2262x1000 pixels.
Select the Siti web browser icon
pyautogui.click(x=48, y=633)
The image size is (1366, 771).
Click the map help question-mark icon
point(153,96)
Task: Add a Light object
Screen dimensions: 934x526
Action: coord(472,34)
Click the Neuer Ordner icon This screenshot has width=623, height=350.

--------

[What is expected] Please set down each of the entries above exactly as given.

[Exercise output]
2262x1000 pixels.
Select the Siti web browser icon
pyautogui.click(x=48, y=633)
The image size is (1366, 771).
Click the map help question-mark icon
point(153,96)
Task: Add a Light object
Screen dimensions: 934x526
Action: coord(472,34)
Click the Neuer Ordner icon This screenshot has width=623, height=350.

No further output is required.